Dataset records -
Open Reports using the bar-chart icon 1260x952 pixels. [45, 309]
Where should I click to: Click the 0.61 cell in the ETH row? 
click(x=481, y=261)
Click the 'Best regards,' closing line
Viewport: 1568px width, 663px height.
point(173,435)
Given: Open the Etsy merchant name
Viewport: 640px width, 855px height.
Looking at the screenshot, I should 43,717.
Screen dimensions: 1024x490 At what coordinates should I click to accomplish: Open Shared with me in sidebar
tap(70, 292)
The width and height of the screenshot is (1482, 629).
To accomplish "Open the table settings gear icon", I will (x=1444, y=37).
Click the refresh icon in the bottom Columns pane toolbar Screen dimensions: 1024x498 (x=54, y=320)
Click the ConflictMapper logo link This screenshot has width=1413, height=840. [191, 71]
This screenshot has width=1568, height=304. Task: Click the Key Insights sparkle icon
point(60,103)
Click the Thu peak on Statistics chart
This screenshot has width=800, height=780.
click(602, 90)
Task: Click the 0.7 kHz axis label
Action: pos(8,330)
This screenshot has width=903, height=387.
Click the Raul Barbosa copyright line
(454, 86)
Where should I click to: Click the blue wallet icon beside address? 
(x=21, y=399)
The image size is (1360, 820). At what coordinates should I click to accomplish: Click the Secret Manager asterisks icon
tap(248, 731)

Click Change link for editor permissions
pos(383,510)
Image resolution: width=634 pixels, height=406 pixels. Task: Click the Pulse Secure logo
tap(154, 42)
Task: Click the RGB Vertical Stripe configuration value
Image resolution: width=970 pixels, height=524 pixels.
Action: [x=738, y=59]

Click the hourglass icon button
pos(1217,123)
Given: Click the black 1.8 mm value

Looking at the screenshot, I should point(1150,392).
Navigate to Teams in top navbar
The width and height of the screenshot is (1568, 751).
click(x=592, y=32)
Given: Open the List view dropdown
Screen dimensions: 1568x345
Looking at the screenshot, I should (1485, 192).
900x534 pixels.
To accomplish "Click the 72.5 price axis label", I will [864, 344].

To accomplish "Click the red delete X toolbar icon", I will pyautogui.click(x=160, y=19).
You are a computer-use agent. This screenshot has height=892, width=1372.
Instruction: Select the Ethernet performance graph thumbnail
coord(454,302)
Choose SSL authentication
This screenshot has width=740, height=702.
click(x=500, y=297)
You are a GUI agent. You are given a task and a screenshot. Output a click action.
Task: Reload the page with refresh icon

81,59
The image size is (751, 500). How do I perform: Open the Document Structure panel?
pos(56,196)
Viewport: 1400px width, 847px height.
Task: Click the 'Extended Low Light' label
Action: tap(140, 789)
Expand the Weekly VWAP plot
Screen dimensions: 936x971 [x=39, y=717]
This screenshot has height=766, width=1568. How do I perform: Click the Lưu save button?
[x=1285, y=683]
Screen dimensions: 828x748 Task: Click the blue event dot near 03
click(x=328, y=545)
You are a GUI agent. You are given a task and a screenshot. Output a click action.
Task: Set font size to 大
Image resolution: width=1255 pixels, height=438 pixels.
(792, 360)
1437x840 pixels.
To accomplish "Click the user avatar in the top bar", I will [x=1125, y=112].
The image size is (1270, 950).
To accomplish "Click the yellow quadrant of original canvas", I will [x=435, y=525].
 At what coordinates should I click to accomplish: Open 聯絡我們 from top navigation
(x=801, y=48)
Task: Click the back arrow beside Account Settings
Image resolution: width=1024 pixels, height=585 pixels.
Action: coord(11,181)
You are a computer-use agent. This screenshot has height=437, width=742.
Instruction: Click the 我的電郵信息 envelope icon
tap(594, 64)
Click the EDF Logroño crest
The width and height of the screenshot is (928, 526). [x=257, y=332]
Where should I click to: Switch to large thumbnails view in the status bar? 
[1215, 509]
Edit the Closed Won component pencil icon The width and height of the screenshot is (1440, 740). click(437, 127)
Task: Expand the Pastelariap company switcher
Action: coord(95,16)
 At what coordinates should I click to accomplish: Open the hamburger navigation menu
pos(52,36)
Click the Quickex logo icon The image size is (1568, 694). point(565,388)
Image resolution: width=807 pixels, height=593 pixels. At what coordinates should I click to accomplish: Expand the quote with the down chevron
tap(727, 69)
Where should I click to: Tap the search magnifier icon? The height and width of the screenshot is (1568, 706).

Work instruction - Every entry above should be transcribed exactly as it appears.

Result -
Open Reports using the bar-chart icon 1260x952 pixels. [45, 309]
Where should I click to: Click the 0.61 cell in the ETH row? 
click(x=481, y=261)
Click the 'Best regards,' closing line
Viewport: 1568px width, 663px height.
point(173,435)
Given: Open the Etsy merchant name
Viewport: 640px width, 855px height.
Looking at the screenshot, I should 43,717.
Screen dimensions: 1024x490 At what coordinates should I click to accomplish: Open Shared with me in sidebar
tap(70, 292)
The width and height of the screenshot is (1482, 629).
To accomplish "Open the table settings gear icon", I will (x=1444, y=37).
Click the refresh icon in the bottom Columns pane toolbar Screen dimensions: 1024x498 (x=54, y=320)
Click the ConflictMapper logo link This screenshot has width=1413, height=840. [191, 71]
This screenshot has width=1568, height=304. Task: Click the Key Insights sparkle icon
point(60,103)
Click the Thu peak on Statistics chart
This screenshot has width=800, height=780.
click(602, 90)
Task: Click the 0.7 kHz axis label
Action: pos(8,330)
This screenshot has width=903, height=387.
Click the Raul Barbosa copyright line
(454, 86)
Where should I click to: Click the blue wallet icon beside address? 
(x=21, y=399)
The image size is (1360, 820). At what coordinates should I click to accomplish: Click the Secret Manager asterisks icon
tap(248, 731)

Click Change link for editor permissions
pos(383,510)
Image resolution: width=634 pixels, height=406 pixels. Task: Click the Pulse Secure logo
tap(154, 42)
Task: Click the RGB Vertical Stripe configuration value
Image resolution: width=970 pixels, height=524 pixels.
Action: [x=738, y=59]

Click the hourglass icon button
pos(1217,123)
Given: Click the black 1.8 mm value

Looking at the screenshot, I should point(1150,392).
Navigate to Teams in top navbar
The width and height of the screenshot is (1568, 751).
click(x=592, y=32)
Given: Open the List view dropdown
Screen dimensions: 1568x345
Looking at the screenshot, I should (1485, 192).
900x534 pixels.
To accomplish "Click the 72.5 price axis label", I will [864, 344].

To accomplish "Click the red delete X toolbar icon", I will pyautogui.click(x=160, y=19).
You are a computer-use agent. This screenshot has height=892, width=1372.
Instruction: Select the Ethernet performance graph thumbnail
coord(454,302)
Choose SSL authentication
This screenshot has width=740, height=702.
click(x=500, y=297)
You are a GUI agent. You are given a task and a screenshot. Output a click action.
Task: Reload the page with refresh icon

81,59
The image size is (751, 500). How do I perform: Open the Document Structure panel?
pos(56,196)
Viewport: 1400px width, 847px height.
Task: Click the 'Extended Low Light' label
Action: tap(140, 789)
Expand the Weekly VWAP plot
Screen dimensions: 936x971 [x=39, y=717]
This screenshot has height=766, width=1568. How do I perform: Click the Lưu save button?
[x=1285, y=683]
Screen dimensions: 828x748 Task: Click the blue event dot near 03
click(x=328, y=545)
You are a GUI agent. You are given a task and a screenshot. Output a click action.
Task: Set font size to 大
Image resolution: width=1255 pixels, height=438 pixels.
(792, 360)
1437x840 pixels.
To accomplish "Click the user avatar in the top bar", I will [x=1125, y=112].
The image size is (1270, 950).
To accomplish "Click the yellow quadrant of original canvas", I will [x=435, y=525].
 At what coordinates should I click to accomplish: Open 聯絡我們 from top navigation
(x=801, y=48)
Task: Click the back arrow beside Account Settings
Image resolution: width=1024 pixels, height=585 pixels.
Action: coord(11,181)
You are a computer-use agent. This screenshot has height=437, width=742.
Instruction: Click the 我的電郵信息 envelope icon
tap(594, 64)
Click the EDF Logroño crest
The width and height of the screenshot is (928, 526). [x=257, y=332]
Where should I click to: Switch to large thumbnails view in the status bar? 
[1215, 509]
Edit the Closed Won component pencil icon The width and height of the screenshot is (1440, 740). click(437, 127)
Task: Expand the Pastelariap company switcher
Action: coord(95,16)
 At what coordinates should I click to accomplish: Open the hamburger navigation menu
pos(52,36)
Click the Quickex logo icon The image size is (1568, 694). point(565,388)
Image resolution: width=807 pixels, height=593 pixels. At what coordinates should I click to accomplish: Expand the quote with the down chevron
tap(727, 69)
Where should I click to: Tap the search magnifier icon? The height and width of the screenshot is (1568, 706).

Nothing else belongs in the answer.